Association française pour l’enseignement du français

Orthographe rectifiée

  • 07
    Déc

    Pour une définition de l'orthographe

    Un article de Jean-Pierre Jaffré dans Le Cahier du Centre du français moderne
    LE CAHIER DU CENTRE DU FRANÇAIS MODERNE - N° 12 - Octobre 2007

    Responsable : C. Gruaz claude.gruaz@wanadoo.fr
    www.wiquid.fr/CFM/

    Il est d'usage de définir l'orthographe comme la "manière d'écrire un mot qui est considérée comme la seule correcte". Cette conception coexiste pourtant avec une autre, plus ouverte, également dans Le Robert, qui s'en tient à "la manière dont un mot est écrit". Or un mot ne dispose pas toujours d'une orthographe unique.
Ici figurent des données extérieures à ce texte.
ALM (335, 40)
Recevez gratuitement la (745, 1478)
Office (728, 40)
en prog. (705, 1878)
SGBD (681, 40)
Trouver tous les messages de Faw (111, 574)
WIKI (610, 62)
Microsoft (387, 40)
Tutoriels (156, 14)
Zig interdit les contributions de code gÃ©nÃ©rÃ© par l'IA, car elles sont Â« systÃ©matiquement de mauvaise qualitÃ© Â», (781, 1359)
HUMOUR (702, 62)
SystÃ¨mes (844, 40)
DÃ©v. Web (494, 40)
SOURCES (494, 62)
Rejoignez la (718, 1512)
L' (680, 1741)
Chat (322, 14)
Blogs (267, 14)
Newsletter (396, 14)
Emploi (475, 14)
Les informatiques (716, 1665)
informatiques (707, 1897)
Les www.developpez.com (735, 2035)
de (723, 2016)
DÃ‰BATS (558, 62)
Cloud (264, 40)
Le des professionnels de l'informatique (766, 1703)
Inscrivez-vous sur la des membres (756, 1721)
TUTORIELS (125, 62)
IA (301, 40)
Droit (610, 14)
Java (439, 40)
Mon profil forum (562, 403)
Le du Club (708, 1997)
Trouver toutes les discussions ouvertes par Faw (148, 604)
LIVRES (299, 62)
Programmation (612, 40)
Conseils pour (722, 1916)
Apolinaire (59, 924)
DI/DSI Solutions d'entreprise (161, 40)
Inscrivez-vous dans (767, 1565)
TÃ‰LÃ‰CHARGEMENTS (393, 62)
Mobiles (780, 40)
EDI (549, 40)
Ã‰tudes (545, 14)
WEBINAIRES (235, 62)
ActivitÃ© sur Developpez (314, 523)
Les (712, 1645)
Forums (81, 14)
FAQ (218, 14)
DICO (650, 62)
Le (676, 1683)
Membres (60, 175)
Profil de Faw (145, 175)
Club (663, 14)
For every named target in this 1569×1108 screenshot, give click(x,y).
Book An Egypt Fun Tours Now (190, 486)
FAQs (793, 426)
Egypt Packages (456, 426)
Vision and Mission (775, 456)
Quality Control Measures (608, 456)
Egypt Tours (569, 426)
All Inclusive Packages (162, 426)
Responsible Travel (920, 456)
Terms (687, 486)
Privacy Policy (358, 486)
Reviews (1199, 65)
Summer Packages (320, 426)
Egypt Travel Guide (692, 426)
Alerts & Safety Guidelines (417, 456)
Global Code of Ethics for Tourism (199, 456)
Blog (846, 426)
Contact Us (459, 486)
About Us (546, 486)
Dans un ouvrage malheureusement trop peu connu, N. Catach a ainsi répertorié des milliers de variantes dans les dictionnaires usuels du français. L'arrêté de tolérances de 1901, repris en 1977, et surtout les Rectifications de 1990 en ont ajouté un certain nombre. Toutes les orthographes du monde présentent ainsi des zones d'incertitude et de doute, qui devraient bénéficier aux usagers' si ceux-ci n'étaient pas éduqués dans le culte de la norme unique. Pourtant les situations de digraphie et de polygraphie existent, au Japon ou en Chine, qui utilisent des écritures complémentaires et parfois concurrentes, ou encore en Israël et dans les pays arabophones, qui n'utilisent pas la même orthographe selon que les usagers sont des enfants ou des adultes.
    Comment expliquer que la notion de forme orthographique unique soit si bien ancrée dans l'esprit français ? Au-delà de l'influence scolaire, cela ne tient-il pas, en partie au moins, à la façon dont les usagers acquièrent l'orthographe ? La forme unique semble en effet faciliter la mise en place de routines cognitives, ce qui explique que les problèmes majeurs de l'orthographe du français naissent de la nécessité de choisir entre des formes grammaticales homophones. Or, toutes les orthographes n'ont pas ce genre de problème. En chinois, un caractère tel que ', qui signifie "femme", demeure invariable, au singulier comme au pluriel. Si l'on admet que la variation orthographique génère une surcharge cognitive, un usager expert pourrait donc avoir intérêt à ce que la forme graphique des mots ne varie pas, au moins quand ceux-ci sont fréquents. Quand en revanche ils sont plus rares, la gestion en est d'autant plus aisée que leur structure graphique se conforme à un fonctionnement aussi général que possible.
    Mais ce qui vaut pour un usager ne vaut pas nécessairement pour l'orthographe elle-même. La montée en puissance de la production écrite, sur internet notamment, avec les forums, est ainsi en train de donner naissance à une autre orthographe, plus transparente bien qu'encore peu standardisée. De telle sorte que notre pays se trouve, de fait, confronté à une situation de digraphie, voire de polygraphie, avec les SMS, même si ceux-là sont une autre histoire. Pour toutes ces raisons, un futur orthographique se dessine dans lequel les usagers pourront recourir à des registres graphiques comme ils recourent déjà à des registres oraux. Cela ne les empêchera certes pas de se forger une orthographe personnelle, ancienne ou rectifiée, notamment pour les mots qu'ils utilisent souvent. En revanche, pour des mots plus rares, ils trouveront peut-être un certain intérêt à disposer d'une orthographe plus régulière et donc à écrire évènement avec un accent grave, comme avènement, et à supprimer le "s" de relai, comme dans balai.